Historically, anarchists and other socialists have raised two possible basic strategies. 
One is to propose a series of step-by-step changes, gradual and mostly peaceful reforms, 
until a new social system exists. This approach has been called “reformism.” It is not to 
be confused with its cousin “liberalism,” the desire to make improvements in the existing 
society, without fundamental changes. Reformist anarchists generally advocate building up 
alternate institutions, economic and otherwise, to gradually replace existing 
institutions. (As if it were possible to create enough cooperatives to replace the steel 
industry, automobile producers, multinational corporations, and giant banks—without the 
state interfering!) Some declare that this is a “new” anarchism, but in fact it goes back 
to the strategy of Pierre-Joseph Proudhon, the first person to identify himself as an 
anarchist.

The other viewpoint has been called “revolutionary.” This is not just because it desires a 
transformed society nor because it opposes reforms (which it generally does not). But it 
believes that at some point in the process of transformation, some sort of social upheaval 
will be necessary, to confront the established powers, to overturn the state and the 
ruling class. It requires mass struggle by the self-organized workers and their allies 
among all the oppressed. It reflects the belief that the capitalist ruling class is very 
unlikely to give up its power, wealth, and prestige merely because the big majority of the 
population has decided it wants a new system, cooperative and radically democratic. This 
does not necessarily mean much violence—that depends on the extent of the capitalists’ 
resistance. This viewpoint has been “the broad anarchist tradition” (Schmidt & van der 
Walt 2009). That is how I understand the historical distinction between reformism and 
revolution, made by both anarchists and Marxists. (As will become clear, Graeber does not 
accept this interpretation.)

Where does Graeber stand? He is no liberal: he wants a transformed society without 
capitalism or the state or other oppressions.
However, his exposition is muddled. He frequently uses the term “revolutionary” positively 
while rejecting the very idea of revolution.

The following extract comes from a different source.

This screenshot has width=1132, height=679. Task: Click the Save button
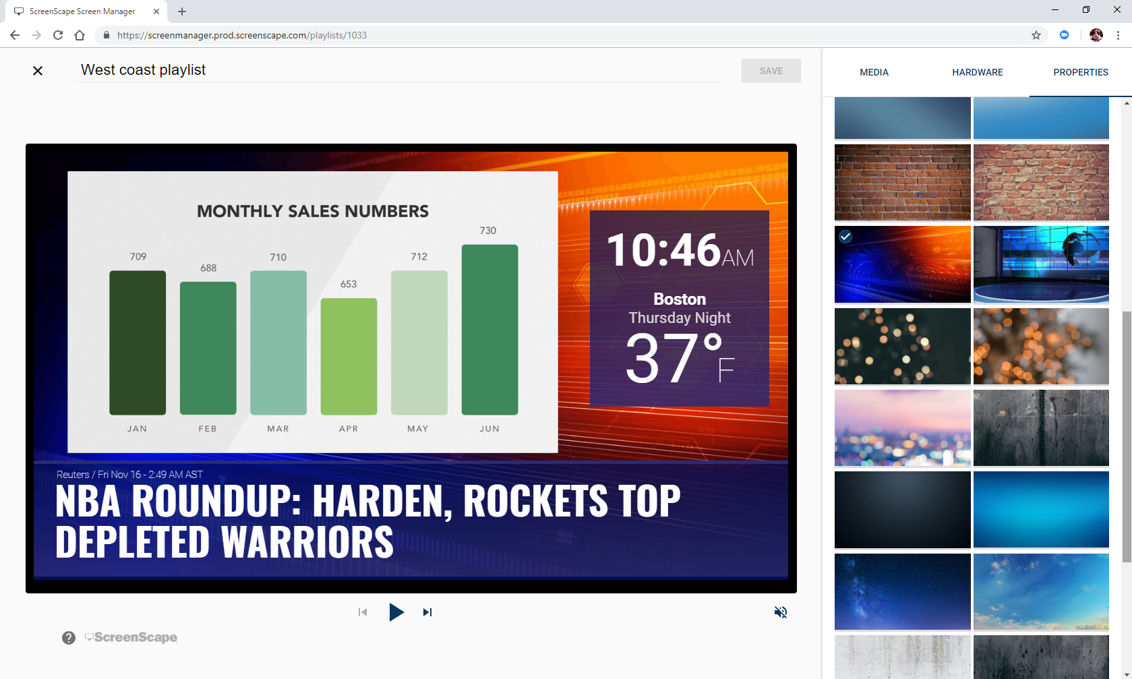771,71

“…Many ‘60s radicals…felt that all this was inevitably leading up to a great 
insurrectionary moment—‘the’ revolution, properly speaking….There can be no such 
fundamental, one-time break….What seems strikingly naive is the old assumption that a 
single uprising or successful civil war could…neutralize the entire apparatus of 
structural violence….” (57-58) “…There are no clean breaks in history…the one moment when 
the state falls and capitalism is defeated.” (29) “None of us have much faith remaining in 
‘the’ revolution in the old 19th or 20th century sense of the term” (27) “…The old 
apocalyptic version of revolution—the victorious battles in the streets, the spontaneous 
outpouring of popular festivity, the creation of new democratic institutions, the ultimate 
reinvention of life itself—never quite seemed to work itself out, and there is no 
particular reason to imagine it ever could have.” (6)

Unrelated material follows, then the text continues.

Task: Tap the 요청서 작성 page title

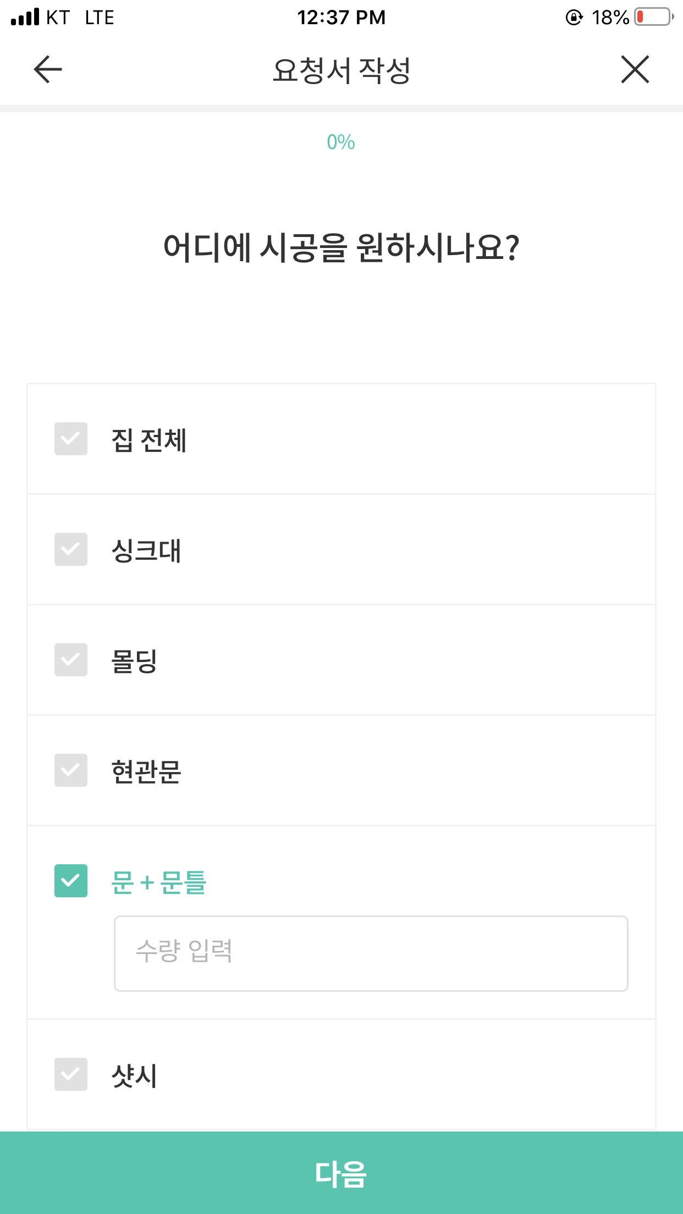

Why does Graeber reject the concept of an “insurrectionary moment—‘the’ revolution…a 
single uprising or civil war”? At no time does he address the main argument for the need 
for a revolution—namely, that the ruling class will not permit its wealth and power to be 
taken away without using its state forces to fight the people. The people must defend 
themselves, that is, make a revolution. (By the way, neither Graeber nor I am discussing 
those current theories which have been labeled “insurrectionary anarchism.”)

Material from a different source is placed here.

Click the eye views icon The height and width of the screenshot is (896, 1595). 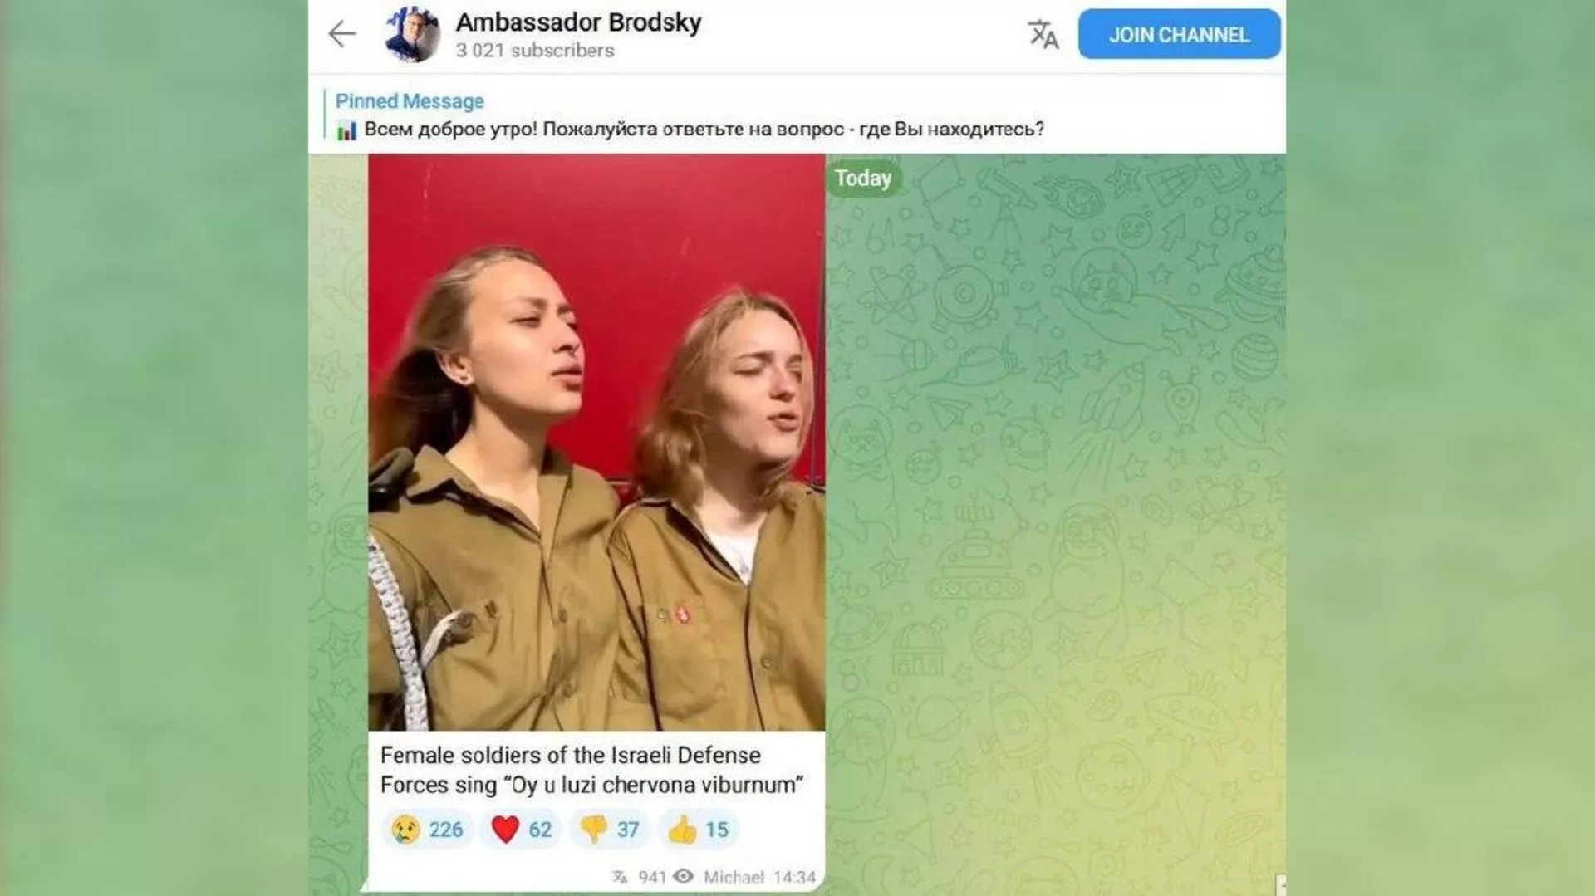point(683,876)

One argument he raises is that the idea of revolution is tied to the aim of creating a 
revolutionary state, as proposed by the Leninists. “…The total view of revolution, that 
there will be a single mass insurrection or general strike and then all walls will come 
tumbling down, is entirely premised on the old fantasy of capturing the state. That’s the 
only way victory could possibly be that absolute and complete….” (27)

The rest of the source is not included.